The water in my version of the Maitland River (southwestern Ontario) is based on the colour of the Grand River (southern Ontario) in spring flood, and it's definitely not blue:
It does clear-up somewhat as it enters Lake Erie, though (the real Maitland flows into Lake Huron, while the Grand does flow into Erie), but it's still not blue:
Here's a view of the same area from above (photo courtesy of Secord Air Services):
Chippawa Creek is a shallower water course, and I represented it using the same dark grey-green paint as shown in the previous photo.

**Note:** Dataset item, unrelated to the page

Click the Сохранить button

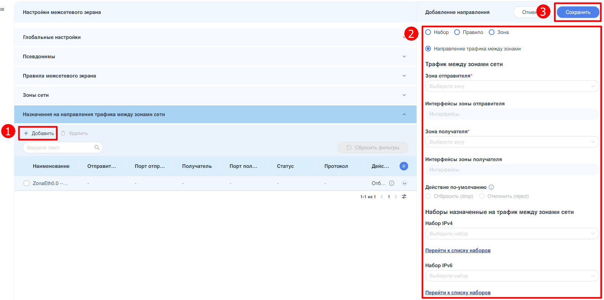(x=578, y=12)
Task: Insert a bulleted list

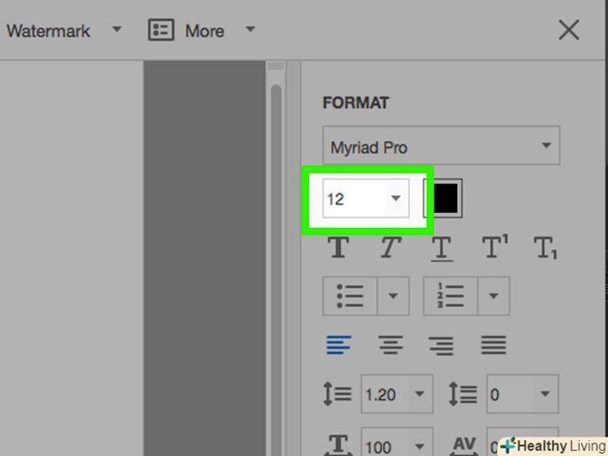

The sand bar and muddy water in the first two photos was done using the same "dirt" colour that I use for my basic landforms. Both colours are flat interior latex house paint. "White water" effects were done with Polly Scale Reefer White, and everything got three coats of high gloss water-based urethane, applied with a brush.
Here's an aerial view:
The same techniques were used to create this inlet of Lake Erie:
...and as seen from above:
Negro Creek (southern Ontario) is close to "black water", but uses the same dark grey/green. Surrounded by trees and underbrush, it's barely visible at ground level:
...but can be seen from the air:
All "water" is Durabond 90 patching plaster, applied, for the most part, over plywood.
doctorwayne, your Maitland river has got to be the most realistic river I've seen modeled. The color is great. All the techniques for modeling "blue" water don't come close to capturing a river as much as you did. Achieving that color is a technique that should be in a MR article much more than the standard "paint the bottom black and brown around the edges" technique. The cold latte brown you show is what the rivers I grew up with looked like when they were clearing up a few days after a rain. Right after, they were similar but much redder in color.
Thanks for your very kind assessment, jmbjmb.
There wasn't much "technique" to choosing the colours: the brown is a "dirt" colour picked off a Walmart paint chart, and was used (as a wash, after thinning with water) for all of my basic landforms (plaster over screen). Before the colour was applied, the whole layout looked like it had been hit by a blizzard. Here's an area that's not yet been sceniced but, mercifully, has been coloured:
The grey/green was also chosen as a scenery colour - mainly for background trees which were roughed-in using blocks of white upholstery foam. Some of it was dipped in the paint, but brush painting was more effective and more economical, too, and not so messy:
I also used the same colour to represent distant hills. These are simply Masonite, painted on the "rough" side, and dusted with some ground foam. Because this is a coved corner, it was easy to bend the sheet and slip it in behind the already-installed scenery - I had left a slight gap between the scenic plaster landforms and the wall, a rare example (for me) of planning ahead.
For the water, both colours were used unthinned.
I think that water (and scenery) colours are very subjective: pick what looks best to you - it helps to have a look at your prototype, of course - but try to really "see" that at which you're looking. I think that I was fairly lucky, but I my sense of colour seems not too bad - it suits my tastes, at least. I don't think that any of this is too difficult, though - while I've been model railroading, on and off, for over fifty years, this layout is my first real attempt at scenery, first use of ground foam, first use of polyfibre, and first try making plaster "water". I did make some trees quite a few years ago, using twig armatures, with dyed sawdust foliage applied over steel wool "branches". And I tried resin water, which turned out well-enough, although it was expensive, took ages to set, and stunk-up the whole house. The range of better products available nowadays gives us all a better chance of getting decent results first try. And if you're unhappy with your first try, determine why, then have another go at it.